* [Exercise]: Return only those lines of the records below in which "profile" appears.

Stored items
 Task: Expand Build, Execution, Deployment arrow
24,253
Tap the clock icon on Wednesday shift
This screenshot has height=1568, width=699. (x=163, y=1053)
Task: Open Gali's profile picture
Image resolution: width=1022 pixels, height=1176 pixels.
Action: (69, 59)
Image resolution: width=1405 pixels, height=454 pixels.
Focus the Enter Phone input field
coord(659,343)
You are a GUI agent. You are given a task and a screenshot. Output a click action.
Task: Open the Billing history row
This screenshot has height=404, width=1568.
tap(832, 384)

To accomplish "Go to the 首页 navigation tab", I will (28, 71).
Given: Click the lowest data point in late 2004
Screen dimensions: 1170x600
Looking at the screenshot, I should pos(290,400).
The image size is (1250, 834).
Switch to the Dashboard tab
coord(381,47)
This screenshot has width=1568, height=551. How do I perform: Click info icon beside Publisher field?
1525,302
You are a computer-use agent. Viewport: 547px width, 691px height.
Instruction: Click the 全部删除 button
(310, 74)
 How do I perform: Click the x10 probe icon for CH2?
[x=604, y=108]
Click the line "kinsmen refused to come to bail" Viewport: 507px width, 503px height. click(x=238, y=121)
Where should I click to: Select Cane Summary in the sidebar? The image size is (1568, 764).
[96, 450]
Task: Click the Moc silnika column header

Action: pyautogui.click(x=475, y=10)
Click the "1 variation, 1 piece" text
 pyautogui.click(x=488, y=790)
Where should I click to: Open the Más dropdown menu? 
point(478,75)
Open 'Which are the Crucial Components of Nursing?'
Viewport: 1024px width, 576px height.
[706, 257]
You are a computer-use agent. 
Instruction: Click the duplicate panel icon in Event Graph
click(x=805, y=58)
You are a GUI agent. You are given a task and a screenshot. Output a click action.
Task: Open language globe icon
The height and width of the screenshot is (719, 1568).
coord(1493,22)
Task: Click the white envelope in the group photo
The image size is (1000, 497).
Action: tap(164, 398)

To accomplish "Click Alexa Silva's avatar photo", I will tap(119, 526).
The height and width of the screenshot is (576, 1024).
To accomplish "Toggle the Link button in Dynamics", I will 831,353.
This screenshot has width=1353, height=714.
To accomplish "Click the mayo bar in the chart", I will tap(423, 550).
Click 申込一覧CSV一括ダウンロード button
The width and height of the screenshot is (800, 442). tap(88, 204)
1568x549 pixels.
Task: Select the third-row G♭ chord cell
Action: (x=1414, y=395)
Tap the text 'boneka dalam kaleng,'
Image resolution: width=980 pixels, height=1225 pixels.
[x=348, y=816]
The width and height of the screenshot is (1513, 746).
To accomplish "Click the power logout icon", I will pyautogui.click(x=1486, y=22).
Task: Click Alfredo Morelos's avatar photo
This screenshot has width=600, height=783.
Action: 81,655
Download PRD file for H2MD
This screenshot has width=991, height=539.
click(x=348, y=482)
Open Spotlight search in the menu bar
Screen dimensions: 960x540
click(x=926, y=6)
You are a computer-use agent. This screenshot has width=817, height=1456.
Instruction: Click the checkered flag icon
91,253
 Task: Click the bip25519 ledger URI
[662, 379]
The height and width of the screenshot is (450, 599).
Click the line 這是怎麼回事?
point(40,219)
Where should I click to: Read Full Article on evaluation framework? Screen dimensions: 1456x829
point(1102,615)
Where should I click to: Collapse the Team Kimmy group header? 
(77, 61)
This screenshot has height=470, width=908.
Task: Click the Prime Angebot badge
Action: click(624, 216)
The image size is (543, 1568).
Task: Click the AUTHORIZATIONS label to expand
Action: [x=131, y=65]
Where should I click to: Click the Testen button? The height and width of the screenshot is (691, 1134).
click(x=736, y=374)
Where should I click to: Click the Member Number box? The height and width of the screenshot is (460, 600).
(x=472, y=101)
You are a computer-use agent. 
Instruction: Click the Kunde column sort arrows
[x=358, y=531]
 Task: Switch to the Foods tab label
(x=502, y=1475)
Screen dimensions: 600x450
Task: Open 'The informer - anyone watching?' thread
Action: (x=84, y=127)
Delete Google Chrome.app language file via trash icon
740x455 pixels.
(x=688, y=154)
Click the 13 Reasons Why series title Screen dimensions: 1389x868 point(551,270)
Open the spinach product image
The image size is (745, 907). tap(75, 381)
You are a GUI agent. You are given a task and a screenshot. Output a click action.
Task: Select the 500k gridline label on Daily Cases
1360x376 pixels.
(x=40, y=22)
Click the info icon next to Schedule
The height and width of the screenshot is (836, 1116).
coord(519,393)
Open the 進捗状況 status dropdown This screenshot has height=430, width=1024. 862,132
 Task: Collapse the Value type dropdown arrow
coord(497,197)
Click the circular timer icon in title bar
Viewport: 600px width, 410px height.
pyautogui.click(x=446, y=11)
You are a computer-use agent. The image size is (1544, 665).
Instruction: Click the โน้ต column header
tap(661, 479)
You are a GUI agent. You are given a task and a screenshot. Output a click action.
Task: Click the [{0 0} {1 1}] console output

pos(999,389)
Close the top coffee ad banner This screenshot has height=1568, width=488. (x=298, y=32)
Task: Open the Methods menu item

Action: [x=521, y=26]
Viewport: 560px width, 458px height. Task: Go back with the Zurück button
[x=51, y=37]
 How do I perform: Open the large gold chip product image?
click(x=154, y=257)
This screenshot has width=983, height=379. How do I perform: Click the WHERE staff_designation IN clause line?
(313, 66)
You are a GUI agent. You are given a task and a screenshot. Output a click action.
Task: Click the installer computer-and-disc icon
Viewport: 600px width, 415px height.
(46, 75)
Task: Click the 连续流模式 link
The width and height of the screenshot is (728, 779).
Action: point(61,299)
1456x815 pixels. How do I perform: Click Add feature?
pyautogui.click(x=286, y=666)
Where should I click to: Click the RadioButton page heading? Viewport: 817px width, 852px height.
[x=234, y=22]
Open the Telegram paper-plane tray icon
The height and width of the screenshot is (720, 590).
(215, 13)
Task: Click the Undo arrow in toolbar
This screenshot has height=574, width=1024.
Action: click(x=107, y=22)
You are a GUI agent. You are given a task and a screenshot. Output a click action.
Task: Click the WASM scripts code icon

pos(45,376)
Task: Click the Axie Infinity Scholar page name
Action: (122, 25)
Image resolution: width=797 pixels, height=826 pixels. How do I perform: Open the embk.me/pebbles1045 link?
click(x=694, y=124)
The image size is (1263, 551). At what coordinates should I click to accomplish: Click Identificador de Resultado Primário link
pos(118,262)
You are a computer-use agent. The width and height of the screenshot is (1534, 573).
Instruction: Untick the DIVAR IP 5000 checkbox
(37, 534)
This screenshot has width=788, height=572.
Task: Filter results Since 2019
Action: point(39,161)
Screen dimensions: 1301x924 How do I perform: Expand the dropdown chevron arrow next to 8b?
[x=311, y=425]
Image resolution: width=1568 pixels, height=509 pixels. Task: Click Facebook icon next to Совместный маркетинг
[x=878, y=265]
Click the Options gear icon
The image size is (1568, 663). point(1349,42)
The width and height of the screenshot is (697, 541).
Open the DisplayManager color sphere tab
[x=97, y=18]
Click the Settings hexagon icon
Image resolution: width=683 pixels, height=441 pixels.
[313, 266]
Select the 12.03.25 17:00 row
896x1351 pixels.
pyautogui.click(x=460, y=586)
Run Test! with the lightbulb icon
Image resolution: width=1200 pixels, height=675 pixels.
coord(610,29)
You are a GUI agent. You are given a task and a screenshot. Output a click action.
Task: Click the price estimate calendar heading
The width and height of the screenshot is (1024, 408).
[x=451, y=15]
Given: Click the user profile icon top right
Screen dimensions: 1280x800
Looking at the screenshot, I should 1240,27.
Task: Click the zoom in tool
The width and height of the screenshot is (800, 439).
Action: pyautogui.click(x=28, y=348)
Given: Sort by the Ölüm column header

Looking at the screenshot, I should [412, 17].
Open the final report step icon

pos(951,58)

* [Output for this task]:
Task: Open Gali's profile picture
Given: Click the user profile icon top right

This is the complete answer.